#### WORK REQUIRED:
The expected output is every line below, reproduced exactly.
◇ ◇ ◇
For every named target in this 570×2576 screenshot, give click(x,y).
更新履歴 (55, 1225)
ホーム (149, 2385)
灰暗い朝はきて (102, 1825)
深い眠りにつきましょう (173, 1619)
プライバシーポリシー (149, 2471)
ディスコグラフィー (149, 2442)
◇ ◇ ◇
#### ANSWER TO THIS PROBLEM:
For every named target in this 570×2576 screenshot, give click(x,y).
更新履歴 (55, 1225)
ホーム (149, 2385)
灰暗い朝はきて (102, 1825)
深い眠りにつきましょう (173, 1619)
プライバシーポリシー (149, 2471)
ディスコグラフィー (149, 2442)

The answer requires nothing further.